On April 26, 1865 CSA General Joseph E. Johnston officially surrendered his Confederate Army of Tennessee to US Major General William T. Sherman at Durham Station, North Carolina. This official surrender followed an armistice that was signed by Johnston on April 18. The orginal surrender was not accepted by the recently inaugurated president, Andrew Johnson, because it included terms that were political in nature which had not been authorized by the Federal government. Lieutenant General Ulysses S. Grant would travel to North Carolina and counsel Sherman on the final surrender – one which only dealt with the military capitulation of the Army of Tennessee. Grant, not wanting to embarrass his friend, allowed Sherman to provide the terms and accept Johnston’s surrender.
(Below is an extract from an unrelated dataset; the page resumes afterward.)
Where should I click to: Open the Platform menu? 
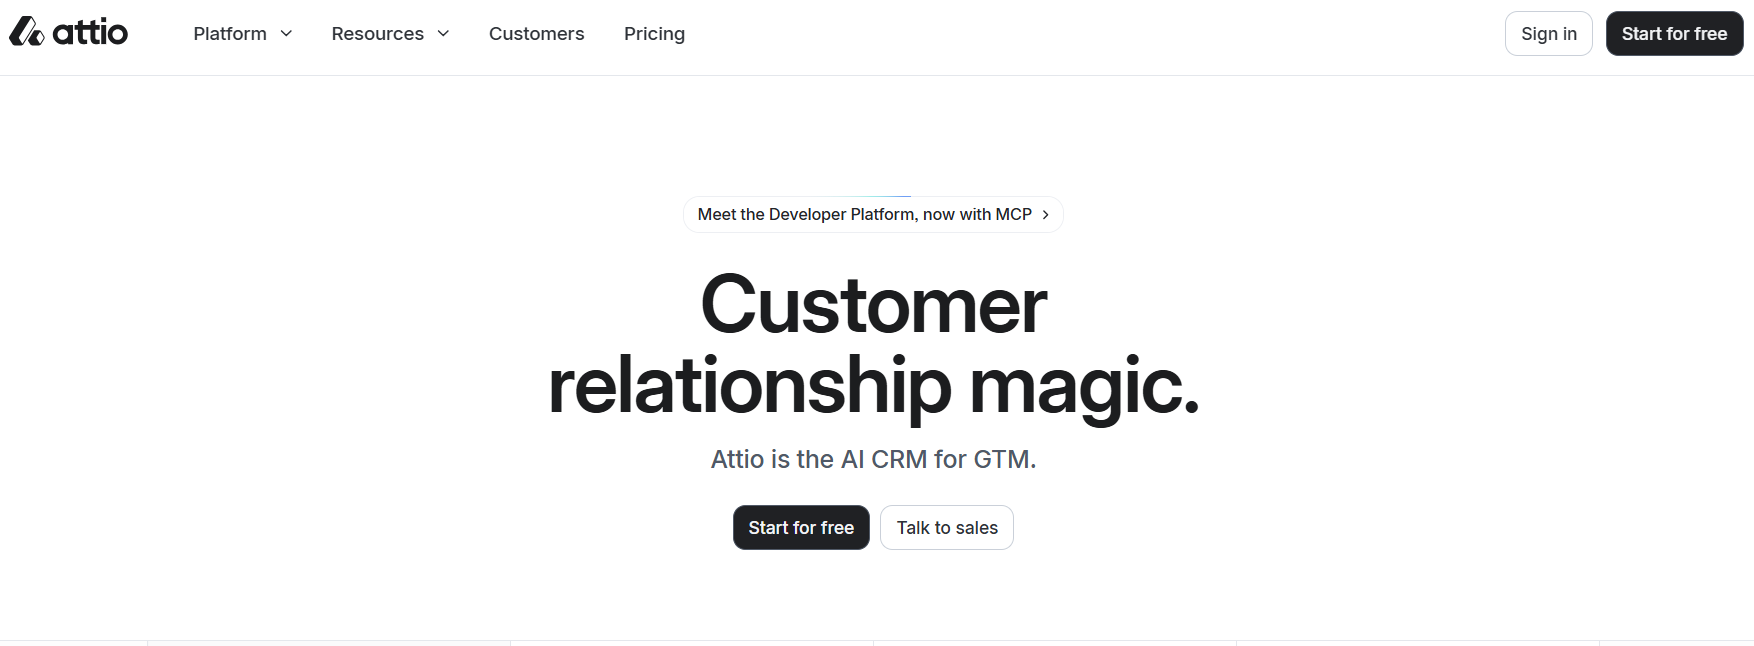tap(243, 34)
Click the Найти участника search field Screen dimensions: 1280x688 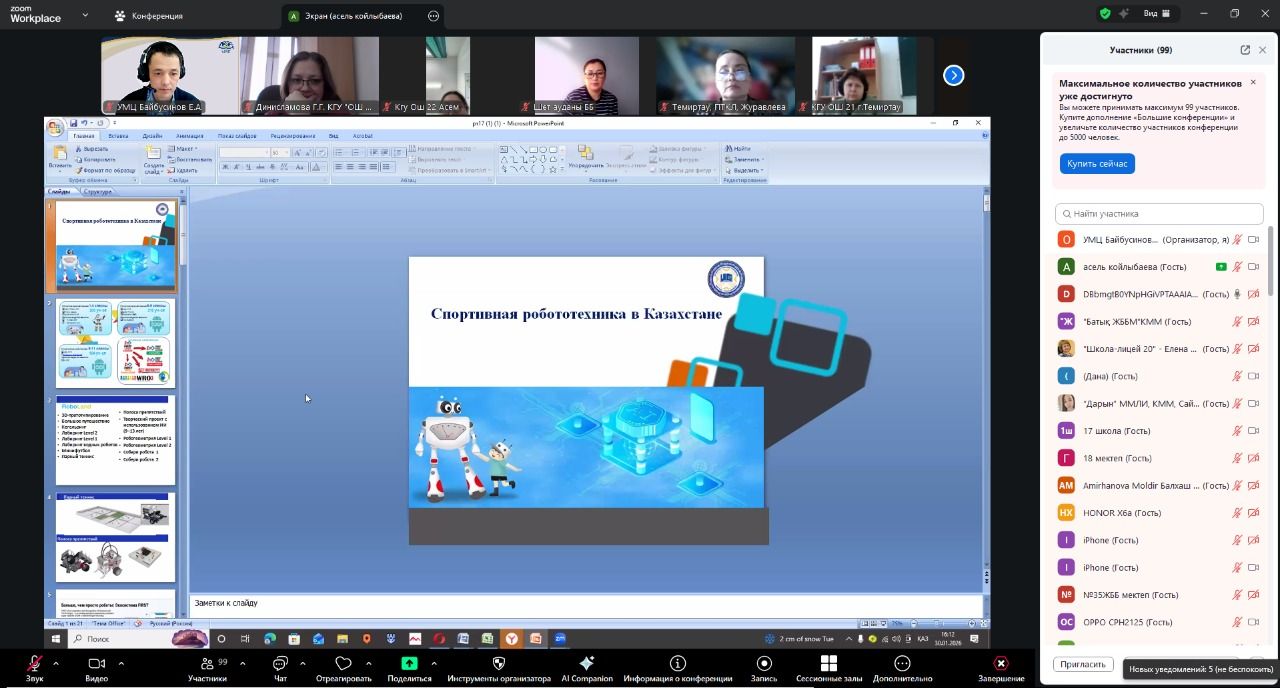tap(1159, 214)
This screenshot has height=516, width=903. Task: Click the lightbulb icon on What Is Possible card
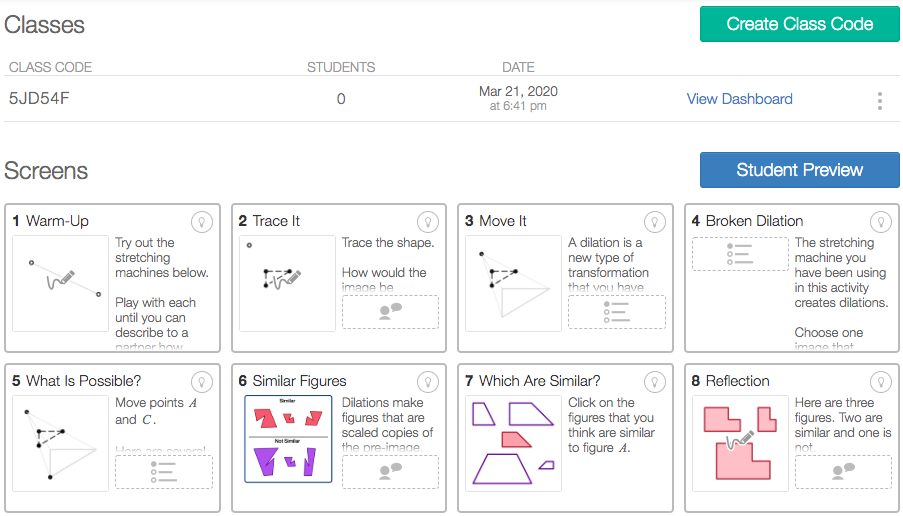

The surrender of the Army of Tennessee extinguished any hope of Confederate independence. While additional Confederate armies were still active in the Western Theater, Johnston’s Army of Tennessee was the last large organized fighting force. This army saw
bloody action at some of the most brutal battles in the west: Stones River, Chickamauga, Chattanooga (Missionary Ridge and Lookout Mountain), the Atlanta Campaign, Franklin, Nashville and the Carolinas Campaign. It would have several commanders: Braxton Bragg, Joe Johnston and John Bell Hood. The battles of Franklin and Nashville would decimate the proud army. While losing more battles than it won, it was not so much due to the fighting elan of the men, but rather poor decisions made by its commanders. Many of the most celebrated general officers of the Confederacy held important commands in this army including Patrick Cleburne, Nathan Bedford Forrest, James Longstreet, Stephen D. Lee and Alexander P. Stewart.
Just to add a few notes to this important event of the end of the American Civil War, the surrender negotiations took place at the farm of James and Nancy Bennett, which is now a North Carolina State Historic Site. Nearly 40 acres of the original farm are preserved. There is a visitor center and the reconstructed Bennett Farm.